[Rows of pointing data]

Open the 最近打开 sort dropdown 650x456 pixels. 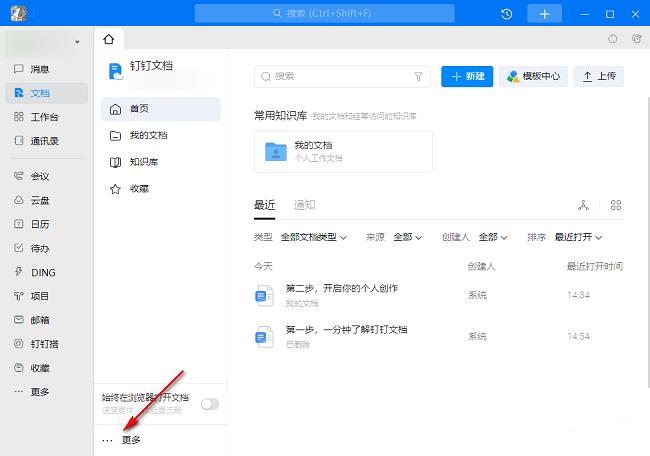pos(585,237)
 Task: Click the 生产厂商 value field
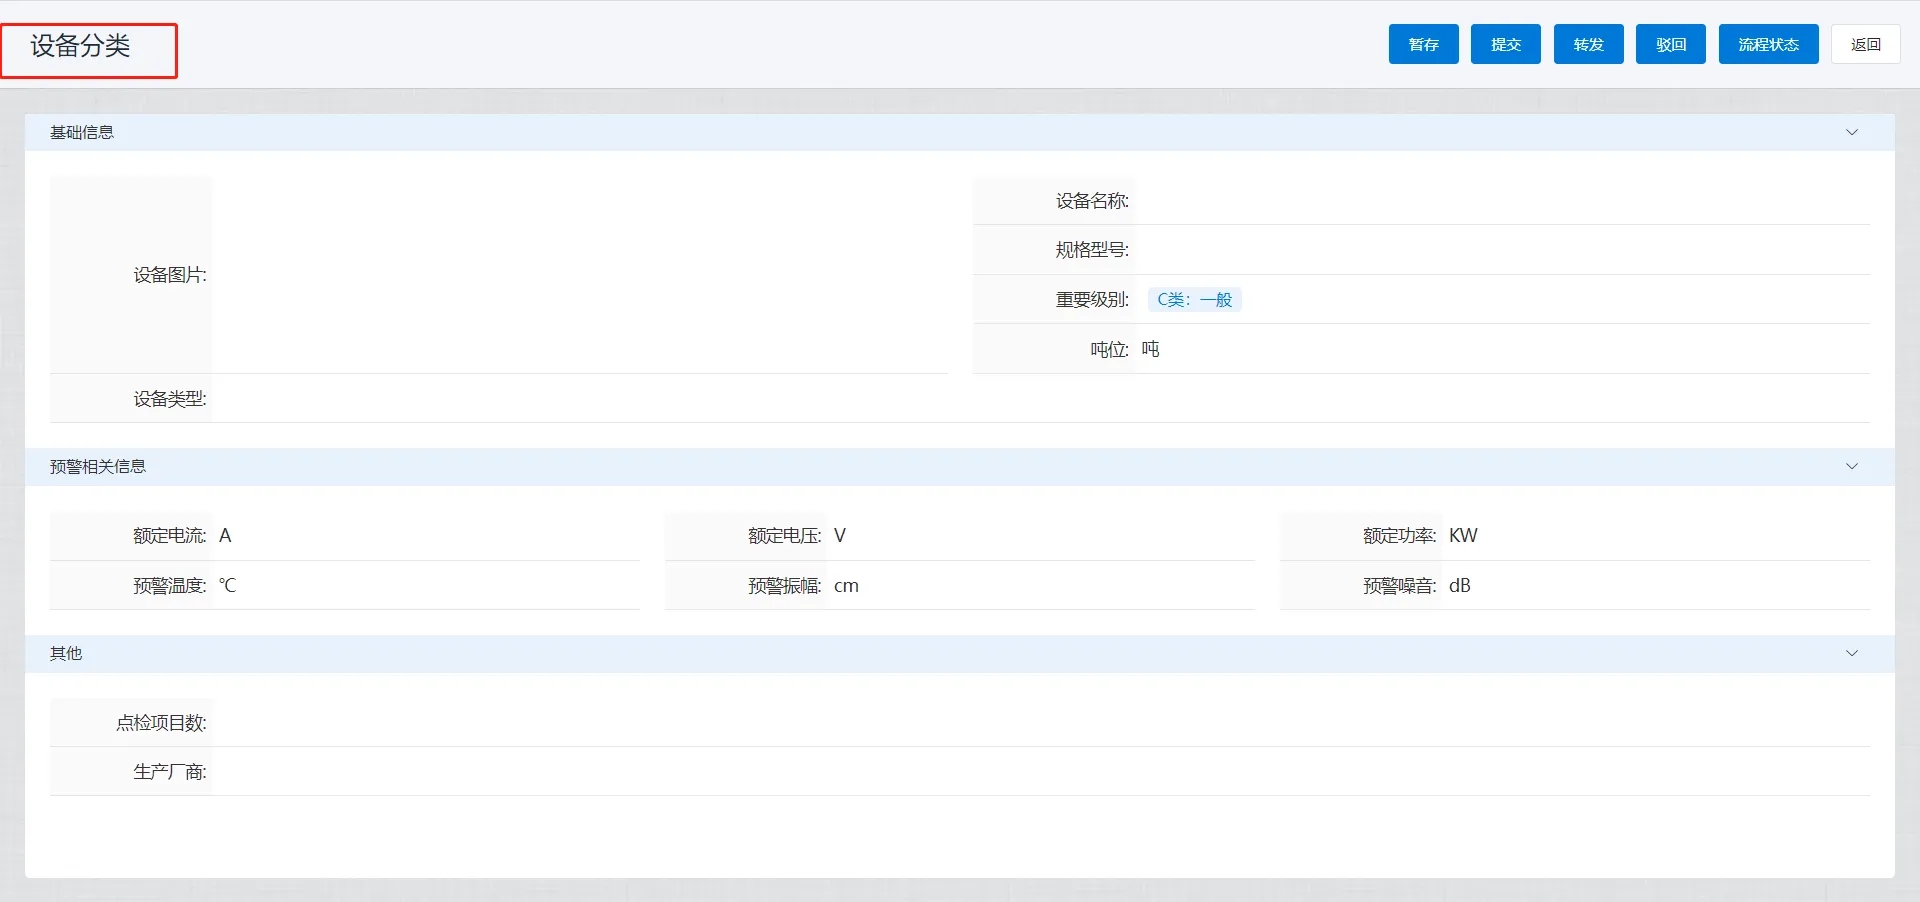(1040, 771)
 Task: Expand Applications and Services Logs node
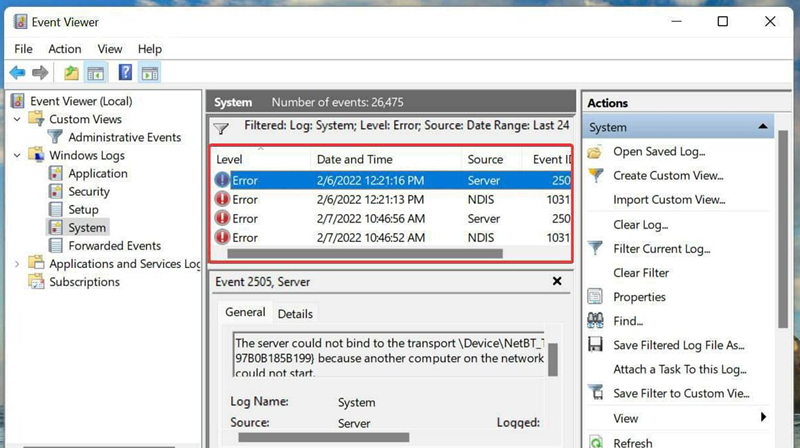pyautogui.click(x=17, y=264)
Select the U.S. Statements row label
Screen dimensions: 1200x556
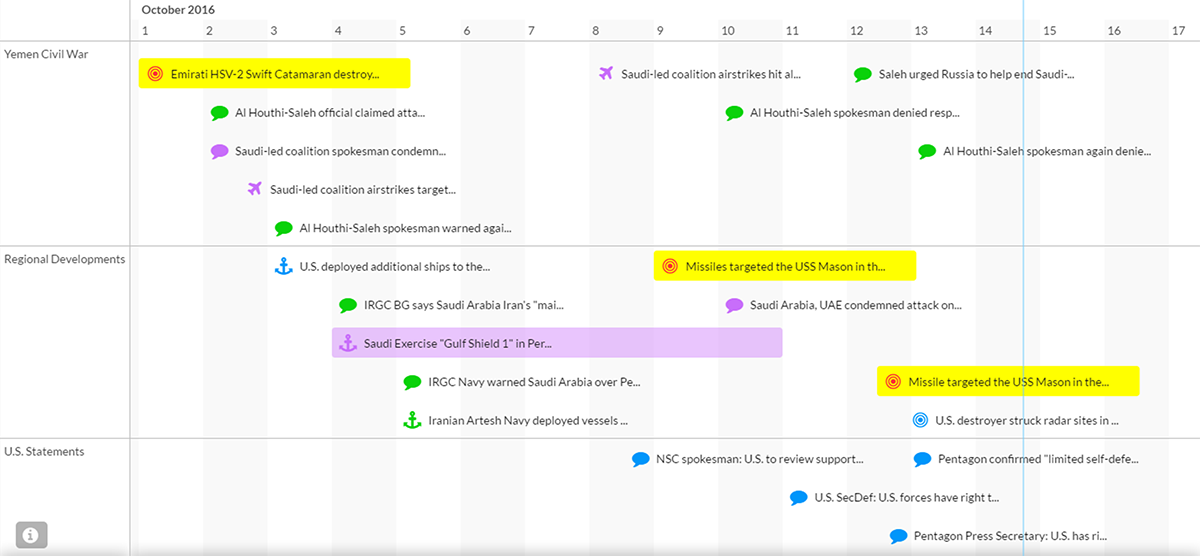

▸ WHAT YOU SHOULD DO
Pull out every line of the material that contains the string "Task", matching its capitalization exactly.

▸ OUTPUT FOR THIS EXERCISE
 Task: Click the 生产厂商 value field
 Task: Expand Applications and Services Logs node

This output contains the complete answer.